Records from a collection
>>>>>

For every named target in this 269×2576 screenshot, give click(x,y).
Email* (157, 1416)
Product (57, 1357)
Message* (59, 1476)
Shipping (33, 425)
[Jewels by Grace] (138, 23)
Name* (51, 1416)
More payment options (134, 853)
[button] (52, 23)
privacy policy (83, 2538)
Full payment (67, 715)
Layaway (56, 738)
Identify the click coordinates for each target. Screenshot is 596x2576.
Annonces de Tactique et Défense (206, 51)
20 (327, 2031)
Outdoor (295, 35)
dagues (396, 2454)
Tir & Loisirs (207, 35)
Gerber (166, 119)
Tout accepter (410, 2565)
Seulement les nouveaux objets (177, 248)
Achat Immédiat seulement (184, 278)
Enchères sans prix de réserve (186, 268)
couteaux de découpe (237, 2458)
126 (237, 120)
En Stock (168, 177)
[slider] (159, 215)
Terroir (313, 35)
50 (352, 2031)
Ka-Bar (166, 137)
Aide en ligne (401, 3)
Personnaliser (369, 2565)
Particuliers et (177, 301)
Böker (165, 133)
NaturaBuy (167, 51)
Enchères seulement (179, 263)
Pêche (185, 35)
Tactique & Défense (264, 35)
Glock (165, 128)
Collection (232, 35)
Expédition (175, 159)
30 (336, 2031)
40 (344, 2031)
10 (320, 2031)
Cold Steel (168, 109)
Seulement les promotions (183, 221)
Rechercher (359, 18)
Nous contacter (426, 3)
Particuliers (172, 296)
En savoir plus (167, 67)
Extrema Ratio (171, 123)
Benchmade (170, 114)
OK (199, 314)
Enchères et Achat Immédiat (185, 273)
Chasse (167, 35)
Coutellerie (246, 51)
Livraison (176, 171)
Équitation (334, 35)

<<<<<

Once a line of the records is found to contain "Achat", copy it out.

Achat Immédiat seulement (184, 278)
Enchères et Achat Immédiat (185, 273)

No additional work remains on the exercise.